PPS is not useful for data with high noise to signal ratio

ag-tcm commented 4 years ago

Note: "Issue" is not the correct tag for this as it is more of a comment, but anyone working with noisy data should consider it.

I'm interest in using PPS for feature selection. I work with data that has a high noise to signal ratio and the PPS score is consistently 0 despite changes to parameters such as sample size and number of cross validation folds. One can easily reproduce this result by changing the "error" term in the example from the "Getting started" section to be uniform -5 to 5 instead of -0.5 to 0.5 and leaving the "x" value as uniform -2 to 2. Does anyone have a similar experience or any insight on the usefulness of PPS for this type of data?

I think a more constructive approach to identifying when a relationship exists between data would be to not RIP correlation. Despite some downsides, it still has its place. Instead, please consider the benefits of using multiple scores that measure relatedness between data when working on your data science projects.

While Pearson correlation measures linear relationships between data, their are several other correlation measures that do not make that assumption and should be examined before abandoning sound mathematical/statistical methods. Spearman correlation measures rank correlation (i.e., does not measure linear relationship) and Kendall's tau (and several variants of it such as Goodman and Kruskal's gamma) measures ordinal association between data with a non-parametric construction. It would be interesting to see how these other correlation measures stack up against PPS in the canonical "0 correlation" scenarios.

Also, on a slightly different topic: One inherent benefit of PPS that its authors have not taken advantage of is its ability to easily be extended to measure predictive power of combinations of features (i.e., interaction terms). The decision tree model used under the hood already supports multiple input features so why not allow "x" to be "x's"? Traditional correlation measures (that I mention above) require the user to assume the form of the interaction between features (is it x1 * x2? x1 / x2? etc.) in order to test the relationship while an extended PPS would not require that assumption. I think this is a very powerful use case for PPS despite its challenge of being visualized in a traditional correlation matrix format.

Sorry for the rant. I do not mean to disparage PPS and the work the authors have done. I think it does have its merits as a practical solution to real world data science problems that we are all facing in our work and with some improvements it can be even more useful.

FlorianWetschoreck commented 4 years ago

Thank you for your message and I think it is a great problem to be discussed which might result in some better understanding of which tools to use in those scenarios.

---*---

Transcribe word for word the passage of the PPS discussion starting at "PPS is not useful" and ending at "type of data?".

● Records supplied:
---*---

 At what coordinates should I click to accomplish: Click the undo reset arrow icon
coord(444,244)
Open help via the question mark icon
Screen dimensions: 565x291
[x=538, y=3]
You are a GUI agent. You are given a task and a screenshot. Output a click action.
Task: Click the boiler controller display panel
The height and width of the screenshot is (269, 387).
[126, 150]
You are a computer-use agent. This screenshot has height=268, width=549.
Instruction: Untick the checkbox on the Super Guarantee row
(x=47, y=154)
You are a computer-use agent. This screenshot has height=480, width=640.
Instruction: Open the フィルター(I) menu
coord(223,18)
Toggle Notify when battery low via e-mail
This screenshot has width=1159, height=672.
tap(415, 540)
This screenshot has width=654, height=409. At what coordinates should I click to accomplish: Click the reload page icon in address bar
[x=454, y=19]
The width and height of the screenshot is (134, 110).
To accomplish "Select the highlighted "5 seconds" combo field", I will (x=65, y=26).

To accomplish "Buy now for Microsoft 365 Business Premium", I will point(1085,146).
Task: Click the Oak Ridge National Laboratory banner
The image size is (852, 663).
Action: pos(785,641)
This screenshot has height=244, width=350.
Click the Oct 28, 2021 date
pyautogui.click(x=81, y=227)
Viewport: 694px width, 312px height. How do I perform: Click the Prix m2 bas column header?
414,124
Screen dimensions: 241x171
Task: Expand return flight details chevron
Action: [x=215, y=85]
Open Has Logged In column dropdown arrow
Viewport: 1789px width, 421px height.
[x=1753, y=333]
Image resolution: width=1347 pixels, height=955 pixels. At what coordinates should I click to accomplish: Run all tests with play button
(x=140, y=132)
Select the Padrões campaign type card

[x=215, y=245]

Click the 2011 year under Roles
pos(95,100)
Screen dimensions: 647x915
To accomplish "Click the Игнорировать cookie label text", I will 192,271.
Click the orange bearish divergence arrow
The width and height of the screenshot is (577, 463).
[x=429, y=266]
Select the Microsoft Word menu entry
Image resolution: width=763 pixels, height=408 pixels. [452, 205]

---*---

● Problem solution:
PPS is not useful for data with high noise to signal ratio

ag-tcm commented 4 years ago

Note: "Issue" is not the correct tag for this as it is more of a comment, but anyone working with noisy data should consider it.

I'm interest in using PPS for feature selection. I work with data that has a high noise to signal ratio and the PPS score is consistently 0 despite changes to parameters such as sample size and number of cross validation folds. One can easily reproduce this result by changing the "error" term in the example from the "Getting started" section to be uniform -5 to 5 instead of -0.5 to 0.5 and leaving the "x" value as uniform -2 to 2. Does anyone have a similar experience or any insight on the usefulness of PPS for this type of data?